# DIRECTIONS
- A) In the radar mapping passage, what does each voxel in the spatial histogram store?
- B) List every specific source of spurious radar detections that the radar mapping passage names.
- C) Write a continuation of the radar mapping passage, starting after its last sentence.

*** Opening TEXT PASSAGE ***

Our radar-inertial odometry method provides high-frequency, smooth relative motion estimates but does not include a method to constrain drift or localize the robot in a global frame. In the following sections we describe our method for solving these problems. This consists of two components: a method for constructing maps from radar detections described in Section 3.1 and a method for estimating the robot’s pose by registering local radar maps to global radar maps described in Section 3.2.

3.1 Radar Mapping

The principal challenge in creating useful maps from radar data is in distinguishing spurious detections from those that represent real features of the environment. Spurious detections are very common and they arise from many sources including multipath reflections, reflections from dynamic objects, reflections from the ground, ringing from signal processing, and others. This results in a very low repeatability between radar scans. This is demonstrated in Figure 3a, which shows the raw detections logged over the course of a short mission transformed to a common reference frame. The image shows very little identifiable structure in the aligned detections, which seem to be distributed evenly over the whole environment.

An important characteristic of radar detections is not apparent from Figure 3a, however. As the robot moves through the environment true detections tend to appear in the same places while spurious detections tend to be spatially sparse. This means the structure of the environment becomes more apparent if the detections are binned into a spatial histogram where each voxel stores the number of detections that occur within it. Figure 3b shows one such histogram colored by the number of detections per voxel, where detections are summed into the spatial histogram at the frequency of the sensor. One can see the structure of the environment is much more apparent in that image, with curved sidewalks and some primitive geometry of the neighborhood becoming clearer.

*** Closing TEXT PASSAGE ***
*** Opening AVAILABLE DATA ***

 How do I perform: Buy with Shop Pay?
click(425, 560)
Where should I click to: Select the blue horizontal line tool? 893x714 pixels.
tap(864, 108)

*** Closing AVAILABLE DATA ***

# ANSWERS TO THIS EXERCISE
- A) The number of detections that occur within it.

- B) Multipath reflections, reflections from dynamic objects, reflections from the ground, ringing from signal processing

- C)
We take advantage of this property in our mapping method by first adding new radar detections to an occupancy grid map (OGM), which is a voxelized grid of 3D space parametrized by a probability from 0 to 1 which represents the probability that a specific voxel is occupied [Hornung et al., 2013]. The overall OGM then has a tunable set of parameters, namely the likelihood threshold to consider a certain voxel “occupied,” and the probability of occupancy $P(n|z_{t})$ where $n$ is a given voxel and $z_{t}$ is the current measurement, either a detection or non-detection. A probabilistic fusion is then applied using the posterior $P(n|z_{1:t-1})$ and an environmental prior $P(n)$ which is commonly assumed to be 0.5 (a uniform prior probability); our approach to this fusion is identical to the method of [Moravec and Elfes, 1985, Hornung et al., 2013]. We have found that through this method we can generate richly detailed radar maps that we have observed to remove map errors generally resulting from multipath reflections, ground reflections, and other radar-specific noise, while retaining the structure of the environment. An example OGM of a large area can be seen in Figure 2b. Figure 4 shows detail on a specific area of a radar OGM along with an aerial view of the same area to show the correspondence between features in the map and the real world.

Estimating the robot’s pose involves registering a small local map of the robot’s immediate surroundings, referred to as a query map, to a much larger map covering the whole area in which the robot is operating, referred to as a global map. The requirements for these two types of maps are different and the process for creating them differs as well. Creating a global map requires very high metric accuracy and global consistency over an area spanning whatever may be reasonably loaded onto the robot. In many applications, memory and runtime limitations drive this requirement, which may mean the map covers an area of 1–10 km². However, such a large map might contain millions of points, resulting in high memory overhead at runtime. Therefore, we further subdivide the neighborhood maps into chunks, which tessellate the global map and cover a smaller area, approximately 250m². The area to be mapped is traversed by a special mapping robot as shown in Figure 2b. The radar sensor arrangement on the mapping robot is identical to that on the production robots, but the mapping robot’s state estimation may differ; it may for instance be equipped with a high-accuracy GPS+INS system whose outputs are batch-optimized offline, or it may have a full data stream over a mission from which a fully bundle-adjusted trajectory may be resolved. In either case, as in many autonomous vehicle operations where prior maps are used for localization, the trajectory of the mapping robot must be centimeter-accurate in a global frame. Over the course of a mapping robot mission the detections from the robot’s three radar sensors are also logged. After the mission the optimized trajectory is used to transform the logged detections to a common frame of reference. These transformed detections are then consumed into an OGM; the global map is represented as the point centers of the occupied cells of the OGM.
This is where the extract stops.